### Problem statement
Answer these questions about the museum floor guide:
1. What is the signature artifact of 1 East?
2. From what town does the Choate-Caldwell House come?
3. What is the signature artifact of 3 West?

### Reading text
========================

The first floor's East Wing (called 1 East) has exhibits that feature transportation and technology; they include America on the Move and Lighting a Revolution. The John Bull locomotive is the signature artifact.  Exhibits within America on the Move include Southern Railway locomotive no. 1401, Santa Cruz Railroad no. 3, and a Chicago "L" elevated station diorama featuring a CTA 6000-series railcar.

The exhibits in the West Wing (1 West) address science and innovation. They include Science in American Life featuring Robots on the Road and Bon Appétit! Julia Child's Kitchen. Spark!Lab is a hands-on exhibit of the Lemelson Center for the Study of Invention and Innovation. The Vassar Telescope is the signature artifact.

A café and the main museum store are also located on the first floor. The first floor also contains the Constitution Avenue lobby (1 Center), as well as a space for a temporary exhibit.

Second floor

The exhibitions in 2 East, the east wing of the second floor, consider American ideals and include the Albert Small Documents Gallery featuring rotating exhibits. From November 21, 2008, through January 4, 2009, an original copy of the Gettysburg Address, on loan from the White House, was on display. The Greensboro lunch counter is the signature artifact for this section of the museum.

Located in the center of the second floor (2 Center) is the original Star Spangled Banner Flag which inspired Francis Scott Key's poem. The newly conserved flag, the centerpiece of the renovated museum, is displayed in a climate-controlled room at the heart of the museum. An interactive display by Potion Design, just across the room from the flag, features a full-size, digital reproduction of the flag that allows patrons to learn more about it by touching different areas on the flag.

The George Washington statue, sculpted by Horatio Greenough for exhibit in the Rotunda of the United States Capitol and in celebration of the centennial of Washington's birth, is the signature artifact for 2 West, the west wing of the second floor of the museum.

An entire eighteenth century colonial house, the Choate-Caldwell House (circa 1710/1760) from Ipswich, Massachusetts is located on the second floor (in 2 West) as part of the "Within These Walls" exhibit.

The second floor also houses the museum's new welcome center and a store. The second-floor lobby leads out to Madison Drive and the National Mall.

Third floor

Exhibits in the east wing of the third floor, 3 East, are focused on the military history of the United States; they include The Price of Freedom: Americans at War and the gunboat Philadelphia.

The center of the third floor, 3 Center, presents The American Presidency: A Glorious Burden, which explores the personal and public lives of the men who have held that office. It also features the popular permanent exhibit of First Ladies of America, which features their contributions and changing roles, and displays their dresses as a mark of changing times.

The third-floor west wing, 3 West, has exhibits that feature entertainment, sports, and music. These include Thanks for the Memories: Music, Sports and Entertainment History, the Hall of Musical Instruments, and The Dolls' House. A car from Disneyland's Dumbo the Flying Elephant ride is the signature artifact.

========================

Items from a dataset
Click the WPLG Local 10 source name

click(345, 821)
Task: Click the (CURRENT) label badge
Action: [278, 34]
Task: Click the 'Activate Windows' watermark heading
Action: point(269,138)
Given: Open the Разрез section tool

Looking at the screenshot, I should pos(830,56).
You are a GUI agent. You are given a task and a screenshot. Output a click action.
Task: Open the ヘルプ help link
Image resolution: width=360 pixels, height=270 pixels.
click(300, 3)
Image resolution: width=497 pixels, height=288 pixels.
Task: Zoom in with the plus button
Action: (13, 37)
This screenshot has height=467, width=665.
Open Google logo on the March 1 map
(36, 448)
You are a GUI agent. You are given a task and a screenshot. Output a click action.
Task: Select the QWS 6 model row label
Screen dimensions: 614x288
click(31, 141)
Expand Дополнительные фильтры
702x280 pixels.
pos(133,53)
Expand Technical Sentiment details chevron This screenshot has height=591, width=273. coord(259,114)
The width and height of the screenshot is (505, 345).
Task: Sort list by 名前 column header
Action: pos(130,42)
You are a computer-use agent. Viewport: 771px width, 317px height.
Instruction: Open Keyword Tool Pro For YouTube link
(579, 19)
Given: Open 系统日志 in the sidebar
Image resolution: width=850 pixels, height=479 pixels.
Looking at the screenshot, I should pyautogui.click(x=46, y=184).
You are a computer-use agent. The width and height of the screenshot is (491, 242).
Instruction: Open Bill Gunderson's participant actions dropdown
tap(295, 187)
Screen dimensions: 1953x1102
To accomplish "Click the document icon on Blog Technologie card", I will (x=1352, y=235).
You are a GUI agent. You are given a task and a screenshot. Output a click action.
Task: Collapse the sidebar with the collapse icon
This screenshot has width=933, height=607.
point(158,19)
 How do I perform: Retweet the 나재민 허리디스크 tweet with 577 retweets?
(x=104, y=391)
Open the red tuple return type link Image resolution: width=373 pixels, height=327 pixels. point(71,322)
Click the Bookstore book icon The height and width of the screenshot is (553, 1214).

========================

### Response
1. The John Bull locomotive.
2. Ipswich, Massachusetts.
3. A car from Disneyland's Dumbo the Flying Elephant ride.